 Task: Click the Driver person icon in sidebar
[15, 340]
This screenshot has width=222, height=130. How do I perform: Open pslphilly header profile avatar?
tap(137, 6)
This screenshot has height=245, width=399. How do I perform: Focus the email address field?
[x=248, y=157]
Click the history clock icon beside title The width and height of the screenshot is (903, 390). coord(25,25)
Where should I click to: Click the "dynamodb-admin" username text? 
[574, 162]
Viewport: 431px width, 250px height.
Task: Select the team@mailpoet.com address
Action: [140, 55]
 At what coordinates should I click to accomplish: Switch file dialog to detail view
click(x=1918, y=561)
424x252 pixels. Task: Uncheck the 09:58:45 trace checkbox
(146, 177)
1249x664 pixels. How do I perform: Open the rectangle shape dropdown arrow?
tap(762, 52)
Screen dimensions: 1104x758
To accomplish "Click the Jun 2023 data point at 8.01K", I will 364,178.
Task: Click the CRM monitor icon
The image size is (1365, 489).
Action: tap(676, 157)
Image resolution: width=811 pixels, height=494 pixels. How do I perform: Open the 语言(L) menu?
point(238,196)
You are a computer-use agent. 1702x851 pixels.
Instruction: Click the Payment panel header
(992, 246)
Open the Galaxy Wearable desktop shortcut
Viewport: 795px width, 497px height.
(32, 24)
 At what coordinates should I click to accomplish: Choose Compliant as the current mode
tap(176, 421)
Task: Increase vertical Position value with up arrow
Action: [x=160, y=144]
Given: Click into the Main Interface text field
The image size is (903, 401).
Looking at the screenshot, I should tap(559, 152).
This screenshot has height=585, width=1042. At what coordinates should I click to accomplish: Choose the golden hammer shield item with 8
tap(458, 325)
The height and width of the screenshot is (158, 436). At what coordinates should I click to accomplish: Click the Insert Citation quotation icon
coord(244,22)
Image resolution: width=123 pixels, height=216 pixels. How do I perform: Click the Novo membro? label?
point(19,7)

PROMPT: Through the last line of the entries above, beginning at the line containing "Task: Click the CRM monitor icon", transcribe each line exactly, both ends included and nothing more.

YOUR SOLUTION:
Task: Click the CRM monitor icon
The image size is (1365, 489).
Action: tap(676, 157)
Image resolution: width=811 pixels, height=494 pixels. How do I perform: Open the 语言(L) menu?
point(238,196)
You are a computer-use agent. 1702x851 pixels.
Instruction: Click the Payment panel header
(992, 246)
Open the Galaxy Wearable desktop shortcut
Viewport: 795px width, 497px height.
(32, 24)
 At what coordinates should I click to accomplish: Choose Compliant as the current mode
tap(176, 421)
Task: Increase vertical Position value with up arrow
Action: [x=160, y=144]
Given: Click into the Main Interface text field
The image size is (903, 401).
Looking at the screenshot, I should tap(559, 152).
This screenshot has height=585, width=1042. At what coordinates should I click to accomplish: Choose the golden hammer shield item with 8
tap(458, 325)
The height and width of the screenshot is (158, 436). At what coordinates should I click to accomplish: Click the Insert Citation quotation icon
coord(244,22)
Image resolution: width=123 pixels, height=216 pixels. How do I perform: Click the Novo membro? label?
point(19,7)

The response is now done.